Marina Melanidis recently graduated from the University of British Columbia with a B.Sc. in natural resources conservation. Later this week, the 23-year-old Canadian will be attending COP24, the UN climate conference in Katowice, Poland, as part of a B.C. youth delegation. This week, Melanidis shares her hopes. Next week, she will report on her experience at COP24.

I must confess, attending one of the annual climate change conferences hosted by the UNFCCC (United Nations Framework Convention on Climate Change) has been a dream of mine for years. I've been engaged in climate action since I was young and first learned that the forests, mountains and oceans I grew up with and loved were at risk from global warming.

At COP24, world leaders are coming together to figure out how they will implement the Paris agreement and limit warming to 1.5 degrees. However, even if we can manage this, we will all still witness drastic shifts to the world around us. This is not an issue we can afford to let linger any longer.

The young people of B.C. know this. We have consulted with almost 300 youth in the lead-up to COP24, and almost half think about the consequences of climate change every day! Yet less than seven per cent of B.C. youth feel as though their voices are represented in the climate discussion in Canada. Youth may be the group that has contributed the least to the climate crisis, yet we are also the group that will face the brunt of its consequences.

Youth are powerful! We are hard-working, willing to embrace change and we care about our future. I will be addressing the lack of meaningful youth involvement in climate action, both internationally and right here at home, at COP24. Together with my fellow delegates, we will work to ensure that the voices of youth are no longer being ignored and we will push for the resources and opportunities that will empower youth across the country to act on climate.

The Big Picture: Sources of carbon emissions

There's a lot of talk about the need for us to cut carbon emissions. But what sectors are the biggest generators of these noxious gases?

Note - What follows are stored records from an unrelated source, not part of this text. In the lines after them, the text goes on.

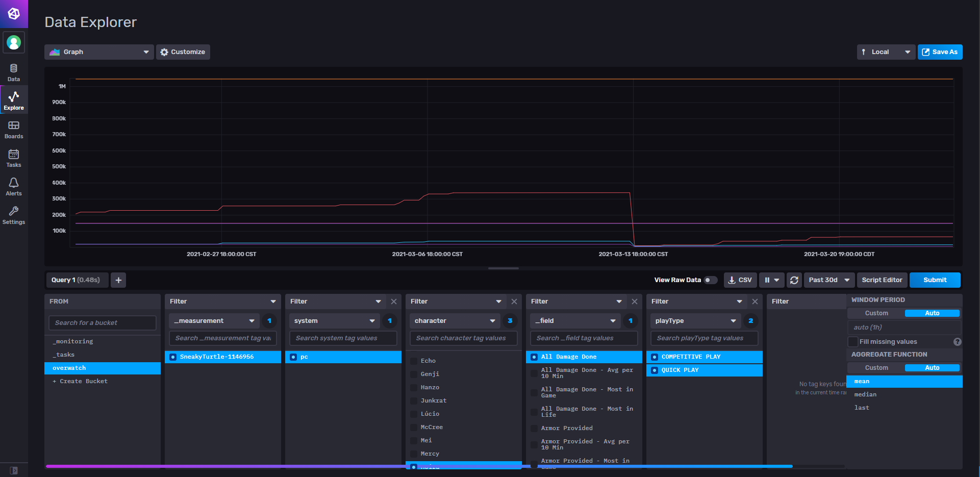Remove the character filter panel
Image resolution: width=980 pixels, height=477 pixels.
[514, 302]
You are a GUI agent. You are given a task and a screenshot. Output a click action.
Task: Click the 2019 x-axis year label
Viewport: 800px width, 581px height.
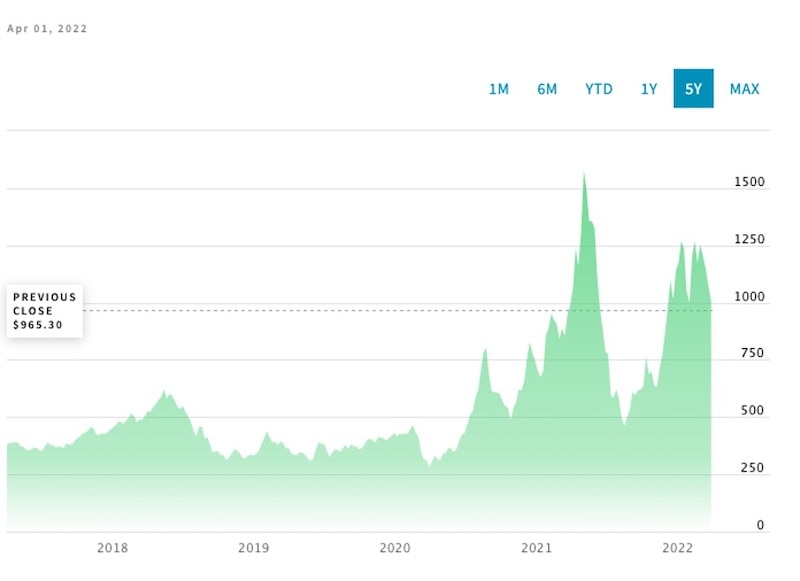(253, 547)
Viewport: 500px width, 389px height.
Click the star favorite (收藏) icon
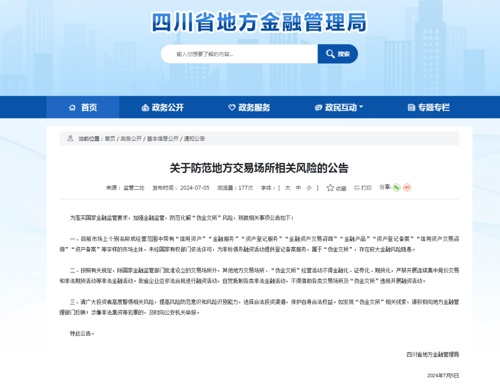(x=330, y=188)
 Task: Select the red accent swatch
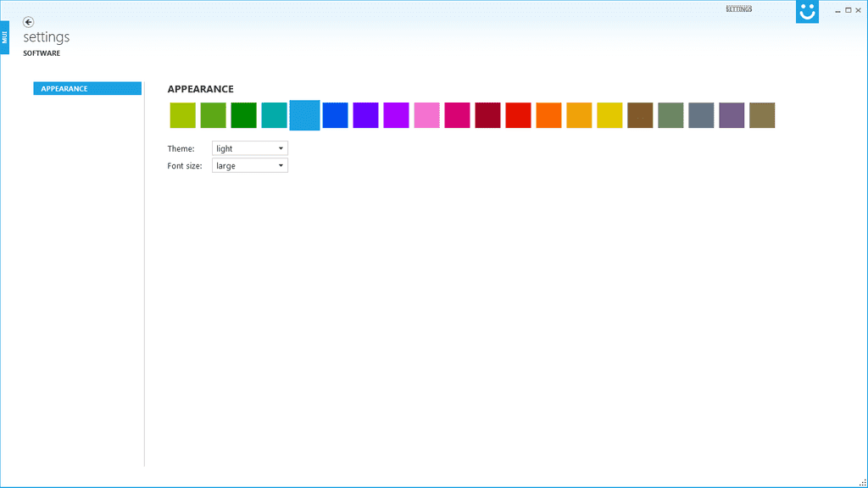coord(518,115)
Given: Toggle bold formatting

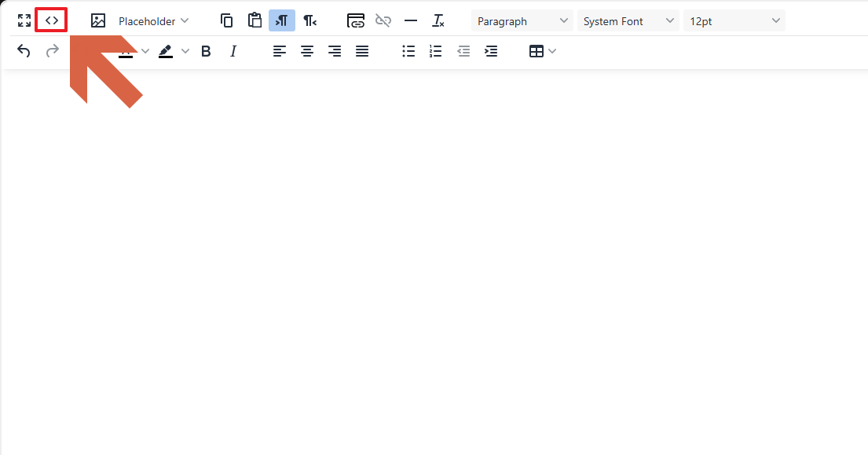Looking at the screenshot, I should coord(206,51).
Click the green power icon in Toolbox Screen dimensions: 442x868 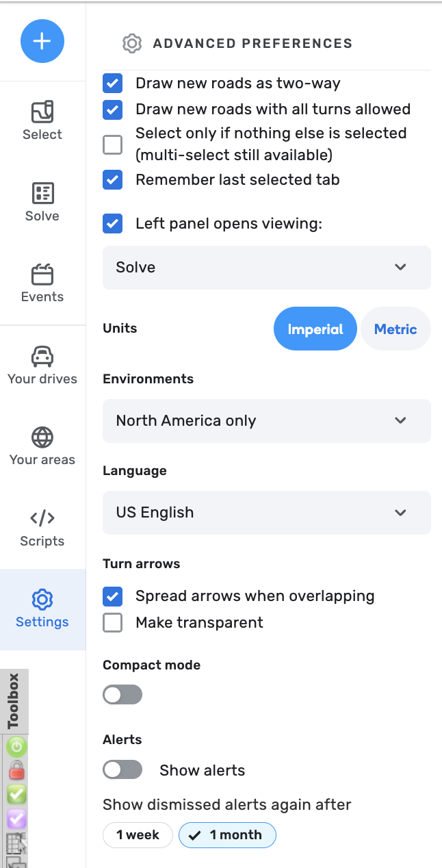pyautogui.click(x=16, y=747)
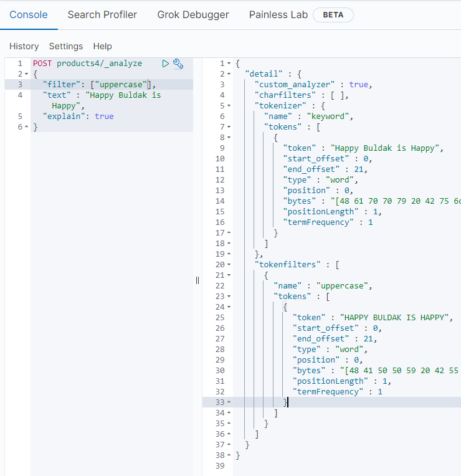Click the panel resize divider handle
461x476 pixels.
197,280
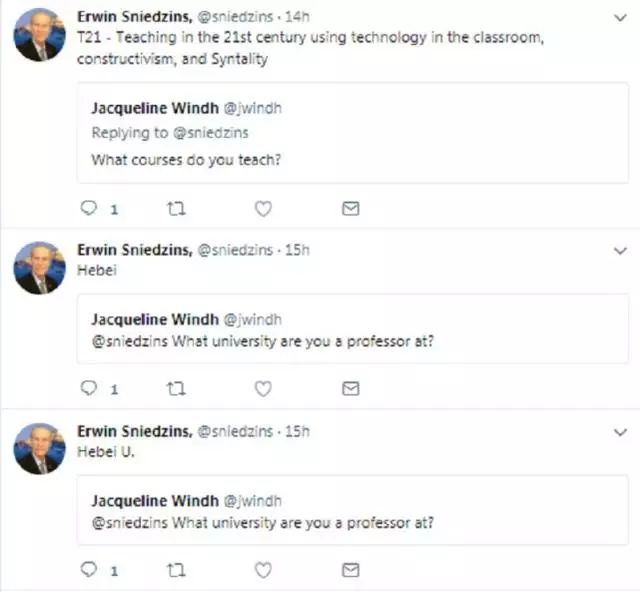Retweet the T21 teaching tweet

[x=177, y=209]
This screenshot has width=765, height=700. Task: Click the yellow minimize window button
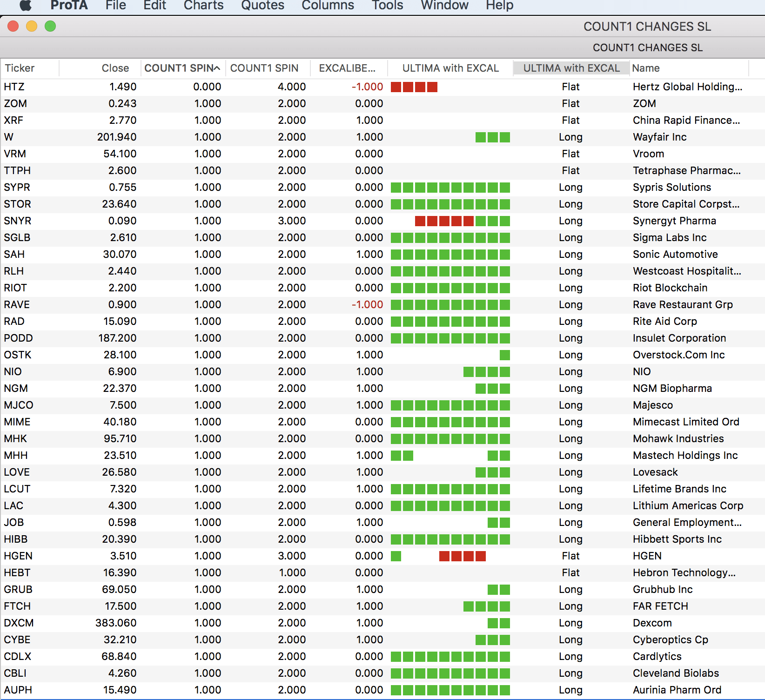(x=32, y=27)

The graph below, which draws on 2014 data from the United Nations, provides an overview.


Hot and bothered: Provocative ideas from around the web

  • There has been much speculation about what agreements will come out of the UN climate conference going on in Poland. In the meantime, COP24 has witnessed passionate calls to arms from David Attenborough (naturalist and narrator of the Planet Earth TV series) and 15-year-old Swedish activist Greta Thunberg, who told one panel, "Since our leaders are behaving like children, we will have to take the responsibility they should have taken long ago."

  • B.C. laid out its climate strategy this week, and environmentalists are pleased. Among other things, the plan known as Clean BC will require all new buildings to be zero-emission by 2032, all new cars to be zero-emission by 2040 and will redirect carbon tax revenues into helping the biggest businesses to go greener.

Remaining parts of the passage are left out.